The field of law and society, or sociolegal studies, has always been about this interplay of legal and social change. Experts in the field long studied cases where reasonable people were trying to make sense of innovations in law by living them in the real world, or innovations in culture by interpreting them for the law. But over the years, the core books about law and society became relatively fixed even as law and social change seemed to have accelerated. Some emphasized the theories that had been developed without checking these against real-world examples, while others proceeded topically through institutions almost like science books, walking the reader through the various "systems" of law and society as though these could be understood like systems of the body or the physical world. The truth is that legal and social practices are complex because people are complex. And law and society change because people are constantly changing.
Law and Society Today takes change seriously by offering a new approach to this fascinating field.

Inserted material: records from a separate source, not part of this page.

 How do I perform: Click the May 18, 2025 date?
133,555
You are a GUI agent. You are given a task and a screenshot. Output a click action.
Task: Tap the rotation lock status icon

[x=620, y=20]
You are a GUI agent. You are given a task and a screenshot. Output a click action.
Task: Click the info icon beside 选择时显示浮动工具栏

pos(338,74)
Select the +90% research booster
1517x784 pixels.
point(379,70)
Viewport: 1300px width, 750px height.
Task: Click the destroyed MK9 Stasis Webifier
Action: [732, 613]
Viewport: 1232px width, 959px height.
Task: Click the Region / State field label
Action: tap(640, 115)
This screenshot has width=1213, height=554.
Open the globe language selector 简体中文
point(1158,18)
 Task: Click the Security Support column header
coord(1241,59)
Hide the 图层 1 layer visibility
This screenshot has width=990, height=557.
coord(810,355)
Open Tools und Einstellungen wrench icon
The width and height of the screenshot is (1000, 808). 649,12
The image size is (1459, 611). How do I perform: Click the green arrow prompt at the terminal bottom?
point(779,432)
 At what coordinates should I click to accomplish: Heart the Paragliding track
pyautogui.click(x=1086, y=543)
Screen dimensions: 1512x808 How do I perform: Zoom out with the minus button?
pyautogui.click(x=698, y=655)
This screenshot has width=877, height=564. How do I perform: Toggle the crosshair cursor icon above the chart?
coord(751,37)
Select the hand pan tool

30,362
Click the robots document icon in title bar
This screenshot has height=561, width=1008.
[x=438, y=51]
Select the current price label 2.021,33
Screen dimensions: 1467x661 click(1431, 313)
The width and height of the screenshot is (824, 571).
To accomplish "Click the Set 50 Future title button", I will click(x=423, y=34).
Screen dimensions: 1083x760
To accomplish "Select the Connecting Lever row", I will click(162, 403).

It adopts an integrated approach to theory and evidence, and it incorporates the latest thinking about how communities determine right and wrong by prioritizing legal and social norms. By integrating theory and evidence, the book chooses not to present these in wholly separate sections of text. Rather, it maintains attention to both simultaneously, making abstract concepts and ideas more readily memorable to the reader and taking seriously the "grounded theory" approach of some social science fields. To put it more simply, theory and evidence "flow" together more smoothly in ways not present in other existing treatments. Isn't that closer to how the real world operates?
Additionally, this book adopts a constructivist approach to the topic that many will find novel. The idea is not to suggest that there is no "real" world but rather to posit that our understandings of it come to us from working with the building blocks of knowledge — things like language, symbols, practices, and beliefs. Experts in fields like anthropology, sociology, literature, and cultural studies have been looking at things this way for a while, so it was time to incorporate their advancements into discussions about law and society. This doesn't mean we must take for granted that law is socially constructed, or society legally constructed, but it does suggest that we consider those claims as we evaluate the phenomena captured in the chapters below.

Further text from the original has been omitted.